Exercise requirements =
Once you have read the entries below, write them all out again exactly.

Information =
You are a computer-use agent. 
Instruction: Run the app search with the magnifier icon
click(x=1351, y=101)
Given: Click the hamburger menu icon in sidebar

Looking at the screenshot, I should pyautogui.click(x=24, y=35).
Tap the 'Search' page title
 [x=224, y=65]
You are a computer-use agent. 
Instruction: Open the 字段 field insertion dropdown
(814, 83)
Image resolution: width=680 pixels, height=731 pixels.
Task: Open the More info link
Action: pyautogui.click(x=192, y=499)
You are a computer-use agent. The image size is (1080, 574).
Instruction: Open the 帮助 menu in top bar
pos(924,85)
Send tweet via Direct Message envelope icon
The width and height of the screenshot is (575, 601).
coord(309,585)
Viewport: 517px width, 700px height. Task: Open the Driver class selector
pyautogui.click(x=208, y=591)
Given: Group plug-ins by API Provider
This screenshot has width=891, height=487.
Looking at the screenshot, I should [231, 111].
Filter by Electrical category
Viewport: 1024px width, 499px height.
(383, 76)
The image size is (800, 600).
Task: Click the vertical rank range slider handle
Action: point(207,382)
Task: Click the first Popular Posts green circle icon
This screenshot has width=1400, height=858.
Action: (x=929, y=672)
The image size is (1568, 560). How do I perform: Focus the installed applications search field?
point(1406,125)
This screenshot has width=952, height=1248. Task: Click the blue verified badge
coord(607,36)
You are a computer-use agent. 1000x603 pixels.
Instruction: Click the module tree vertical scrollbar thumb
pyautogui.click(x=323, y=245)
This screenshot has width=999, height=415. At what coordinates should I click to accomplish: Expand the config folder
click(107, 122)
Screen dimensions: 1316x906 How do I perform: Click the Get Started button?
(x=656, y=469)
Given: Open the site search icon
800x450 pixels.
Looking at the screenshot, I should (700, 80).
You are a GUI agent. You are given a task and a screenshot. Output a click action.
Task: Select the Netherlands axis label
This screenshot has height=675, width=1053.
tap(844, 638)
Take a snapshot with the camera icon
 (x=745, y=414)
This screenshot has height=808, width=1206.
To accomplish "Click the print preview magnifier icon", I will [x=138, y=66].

Exercise answer =
You are a computer-use agent. 
Instruction: Run the app search with the magnifier icon
click(x=1351, y=101)
Given: Click the hamburger menu icon in sidebar

Looking at the screenshot, I should pyautogui.click(x=24, y=35).
Tap the 'Search' page title
 [x=224, y=65]
You are a computer-use agent. 
Instruction: Open the 字段 field insertion dropdown
(814, 83)
Image resolution: width=680 pixels, height=731 pixels.
Task: Open the More info link
Action: pyautogui.click(x=192, y=499)
You are a computer-use agent. The image size is (1080, 574).
Instruction: Open the 帮助 menu in top bar
pos(924,85)
Send tweet via Direct Message envelope icon
The width and height of the screenshot is (575, 601).
coord(309,585)
Viewport: 517px width, 700px height. Task: Open the Driver class selector
pyautogui.click(x=208, y=591)
Given: Group plug-ins by API Provider
This screenshot has width=891, height=487.
Looking at the screenshot, I should [231, 111].
Filter by Electrical category
Viewport: 1024px width, 499px height.
(383, 76)
The image size is (800, 600).
Task: Click the vertical rank range slider handle
Action: point(207,382)
Task: Click the first Popular Posts green circle icon
This screenshot has width=1400, height=858.
Action: (x=929, y=672)
The image size is (1568, 560). How do I perform: Focus the installed applications search field?
point(1406,125)
This screenshot has width=952, height=1248. Task: Click the blue verified badge
coord(607,36)
You are a computer-use agent. 1000x603 pixels.
Instruction: Click the module tree vertical scrollbar thumb
pyautogui.click(x=323, y=245)
This screenshot has width=999, height=415. At what coordinates should I click to accomplish: Expand the config folder
click(107, 122)
Screen dimensions: 1316x906 How do I perform: Click the Get Started button?
(x=656, y=469)
Given: Open the site search icon
800x450 pixels.
Looking at the screenshot, I should (700, 80).
You are a GUI agent. You are given a task and a screenshot. Output a click action.
Task: Select the Netherlands axis label
This screenshot has height=675, width=1053.
tap(844, 638)
Take a snapshot with the camera icon
 (x=745, y=414)
This screenshot has height=808, width=1206.
To accomplish "Click the print preview magnifier icon", I will [x=138, y=66].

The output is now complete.